Quality is definitely a huge issue with -my- comic. I'm aiming for once a week to start with, if I can meet that easily I'll try for twice a week. Anything more would really be pushing it, especially considering the poor condition my wrists are in.
PaiseFeatured By OwnerNov 1, 2012Hobbyist Digital Artist
I really like reading comics that issue a page once a week. That way, it's kinda like watching a TV show. You can look forward to it all week and you know that it'll be coming out on that certain date.
I think a week is also an acceptable amount of time to make a page, maybe even two, depending on the schedule.
I guess for me, even though I haven't read that many, I respect their work ethic and their stick-to-it-iveness. I don't think I'd have the patience or the imagination to do so hahah!
I've read the whole range of webcomics.
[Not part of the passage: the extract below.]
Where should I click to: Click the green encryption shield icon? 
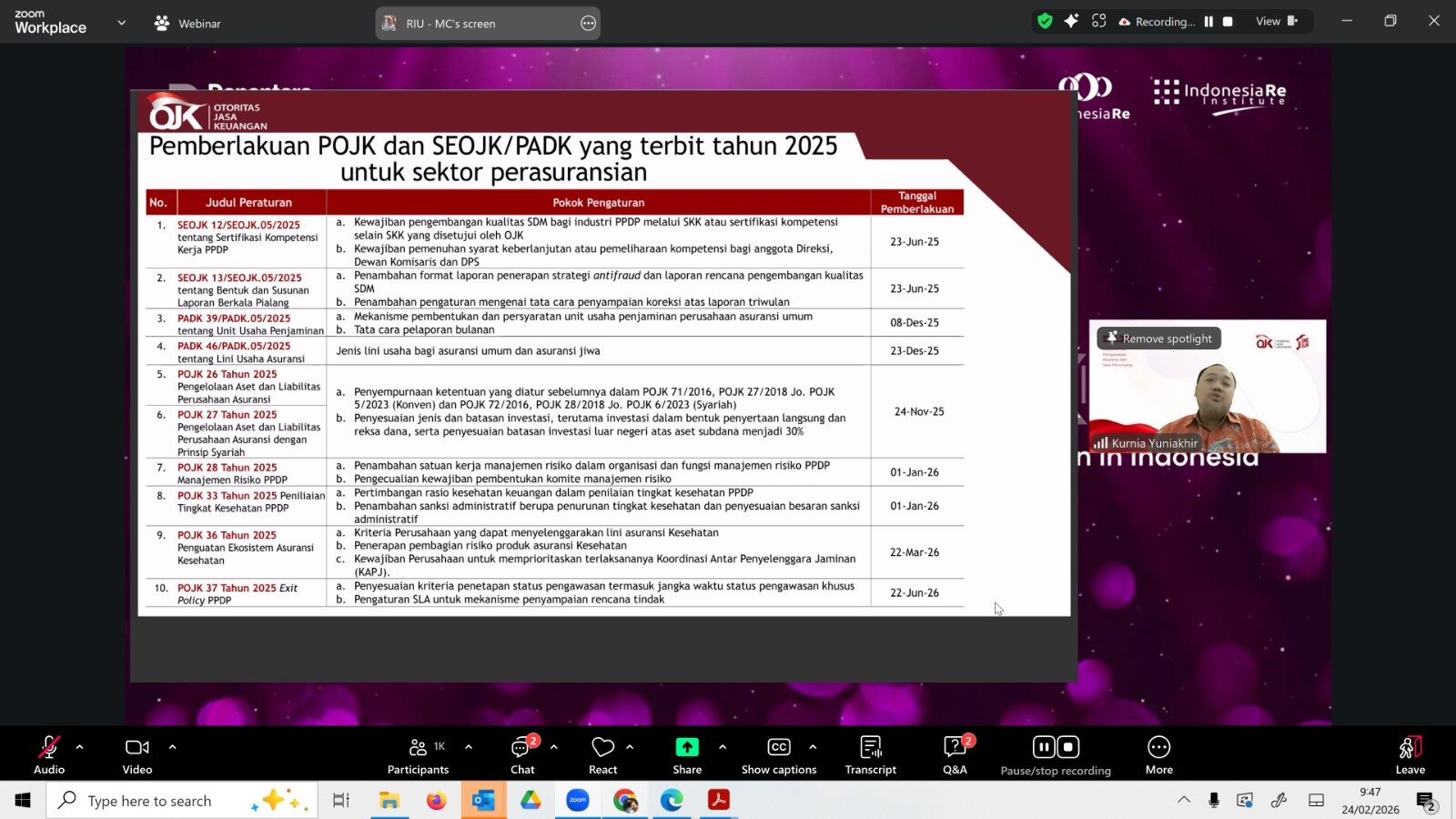pyautogui.click(x=1045, y=21)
There are some that have updated pretty much daily (which is super fuckin' impressive on its own), one that updates tri-weekly, some that update once a week, and a couple that update "whenever the hell the art's drawn." It all depends on whether I'm interested in the story and, to a lesser extent, if I like the art. Update frequency is probably at the bottom of my priority list.
i clicked " I won't read any webcomic that doesn't update frequently AND has nice artwork." but then I still read Ctrl-Alt-Dlt so that's not strictly true. But it's the reason I won't even look at Questionable Content.
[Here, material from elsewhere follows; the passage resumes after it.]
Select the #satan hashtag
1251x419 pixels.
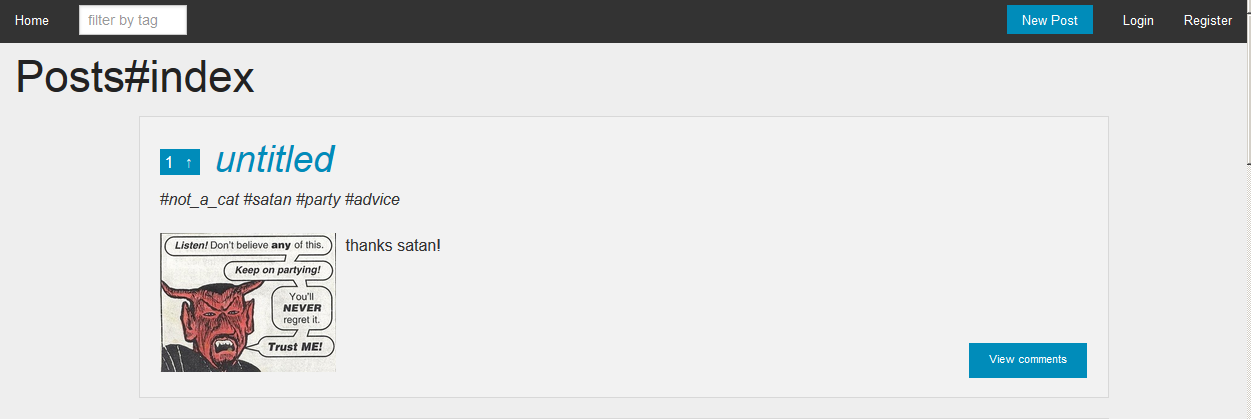pos(267,200)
I don't mind waiting a little for great artwork and story pacing. Though I don't read many webcomics, I probably wouldn't read one that took months for every single update. I could probably forgive a couple of weeks pretty easily, but it'd just be too painful to see an exciting page and then have to wait like two months to see what happens next umu
Of course, these are just my views. It's up to you as the webcomic artist to decide what's best for the comic and what your fans will enjoy!
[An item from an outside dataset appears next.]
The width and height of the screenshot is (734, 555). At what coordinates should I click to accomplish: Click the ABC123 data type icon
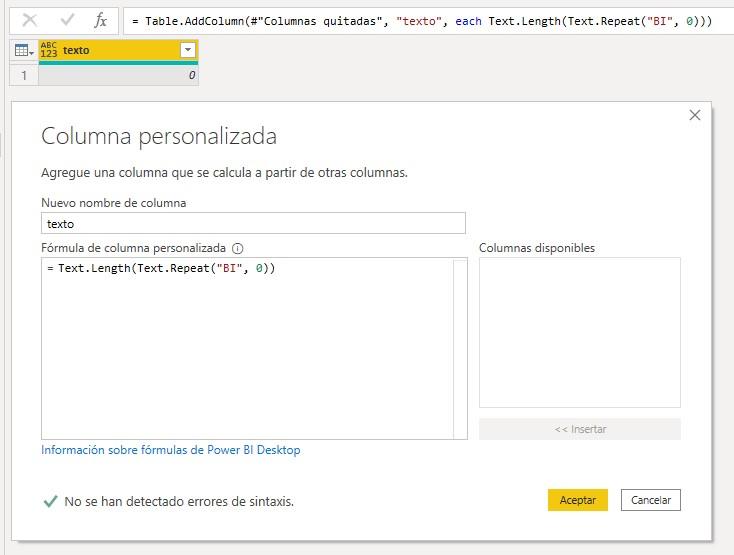click(x=49, y=50)
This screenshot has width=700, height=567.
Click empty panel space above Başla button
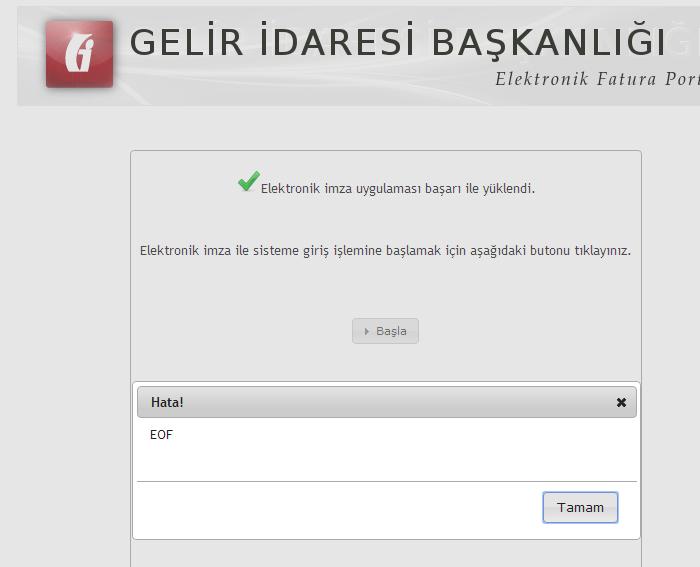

Somewhere between good art and good story. A lot of the webcomics I read started out with only passable artwork, but a good enough story to overlook the visual failings. I generally won't go with a bad story and good art, though - I've stopped reading a few webcomics because even with the evolution of the art, I felt the story had gone downhill and wasn't worth reading anymore.
Frequent updates are good, but as long as there are REGULAR updates I'm happy. One of the comics I read only updates once a month.
It's kinda hard for me to answer. I think it's rude to rush people with their art and comics but at the same time, if I'm made to wait a little too long I will lose interest guaranteed. Buuuut also if the art is phenomenal, I'll most likely be interested again in the future xD I think as long as the artist is proud of their work, that's what matters
I never read webcomics consistently. I always do it spurts, so if a comic is updated regularly or not, I barely ever know.
That being said, it's far more important in this day and age to work on producing something with more quality to it. I would rather a great page a week instead of 3 of them at the cost of quality, especially nowadays when these pieces of work are likely to become a book to sell.